Exercise task
Select and copy every line of the rows below that contains the word "should".
((
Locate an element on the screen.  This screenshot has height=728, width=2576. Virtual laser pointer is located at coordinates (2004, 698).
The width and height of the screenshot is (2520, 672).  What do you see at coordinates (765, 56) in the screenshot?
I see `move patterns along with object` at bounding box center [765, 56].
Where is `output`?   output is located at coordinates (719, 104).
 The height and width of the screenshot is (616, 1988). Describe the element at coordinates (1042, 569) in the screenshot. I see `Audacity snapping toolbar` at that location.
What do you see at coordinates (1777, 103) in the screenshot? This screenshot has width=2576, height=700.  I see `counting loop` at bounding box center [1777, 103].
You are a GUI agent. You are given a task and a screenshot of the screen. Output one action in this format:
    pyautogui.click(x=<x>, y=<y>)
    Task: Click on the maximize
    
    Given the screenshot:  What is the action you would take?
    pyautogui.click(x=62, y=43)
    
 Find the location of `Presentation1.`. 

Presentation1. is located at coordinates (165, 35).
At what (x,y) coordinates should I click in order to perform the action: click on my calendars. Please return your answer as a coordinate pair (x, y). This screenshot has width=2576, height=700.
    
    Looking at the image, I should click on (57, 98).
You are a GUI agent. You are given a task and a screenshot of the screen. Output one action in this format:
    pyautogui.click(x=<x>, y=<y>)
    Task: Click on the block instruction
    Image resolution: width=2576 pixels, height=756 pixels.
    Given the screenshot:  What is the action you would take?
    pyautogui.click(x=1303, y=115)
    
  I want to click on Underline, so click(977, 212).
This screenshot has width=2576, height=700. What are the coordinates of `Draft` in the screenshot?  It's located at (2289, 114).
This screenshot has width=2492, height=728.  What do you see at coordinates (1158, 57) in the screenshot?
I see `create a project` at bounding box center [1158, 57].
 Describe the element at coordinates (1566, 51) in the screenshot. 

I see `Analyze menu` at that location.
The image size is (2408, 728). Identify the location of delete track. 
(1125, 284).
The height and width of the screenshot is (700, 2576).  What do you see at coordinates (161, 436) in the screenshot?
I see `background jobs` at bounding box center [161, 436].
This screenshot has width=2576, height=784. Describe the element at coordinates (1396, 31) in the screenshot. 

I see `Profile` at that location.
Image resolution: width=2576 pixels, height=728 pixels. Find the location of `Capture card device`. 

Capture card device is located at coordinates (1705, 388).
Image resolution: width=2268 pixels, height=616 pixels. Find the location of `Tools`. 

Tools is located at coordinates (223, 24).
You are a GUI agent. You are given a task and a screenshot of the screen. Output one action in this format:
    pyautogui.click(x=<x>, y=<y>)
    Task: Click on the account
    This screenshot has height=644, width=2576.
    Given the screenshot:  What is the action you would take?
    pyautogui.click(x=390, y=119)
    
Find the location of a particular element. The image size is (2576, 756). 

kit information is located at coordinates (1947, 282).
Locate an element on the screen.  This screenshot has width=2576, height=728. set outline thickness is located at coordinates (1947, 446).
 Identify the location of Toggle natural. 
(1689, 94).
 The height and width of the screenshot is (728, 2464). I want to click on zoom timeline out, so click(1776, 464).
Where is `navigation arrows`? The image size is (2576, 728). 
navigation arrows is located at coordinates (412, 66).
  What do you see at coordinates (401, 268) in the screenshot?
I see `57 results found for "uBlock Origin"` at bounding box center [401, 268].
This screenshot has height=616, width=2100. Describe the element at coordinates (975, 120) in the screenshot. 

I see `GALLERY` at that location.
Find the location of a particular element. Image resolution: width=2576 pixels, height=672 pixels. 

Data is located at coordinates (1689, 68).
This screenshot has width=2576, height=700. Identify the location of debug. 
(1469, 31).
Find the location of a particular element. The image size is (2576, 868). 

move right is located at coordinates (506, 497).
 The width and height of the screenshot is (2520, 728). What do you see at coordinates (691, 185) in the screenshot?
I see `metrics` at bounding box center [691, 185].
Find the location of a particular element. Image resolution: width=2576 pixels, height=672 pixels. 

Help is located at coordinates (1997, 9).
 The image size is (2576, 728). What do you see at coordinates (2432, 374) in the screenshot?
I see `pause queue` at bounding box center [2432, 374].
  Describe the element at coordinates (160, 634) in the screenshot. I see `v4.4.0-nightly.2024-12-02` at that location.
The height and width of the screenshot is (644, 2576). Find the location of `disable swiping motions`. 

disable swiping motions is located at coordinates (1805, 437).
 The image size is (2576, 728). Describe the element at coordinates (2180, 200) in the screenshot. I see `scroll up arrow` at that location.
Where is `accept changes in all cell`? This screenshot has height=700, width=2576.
))
Response below
At what (x,y) coordinates should I click in order to perform the action: click on my calendars. Please return your answer as a coordinate pair (x, y). This screenshot has width=2576, height=700.
    Looking at the image, I should click on (57, 98).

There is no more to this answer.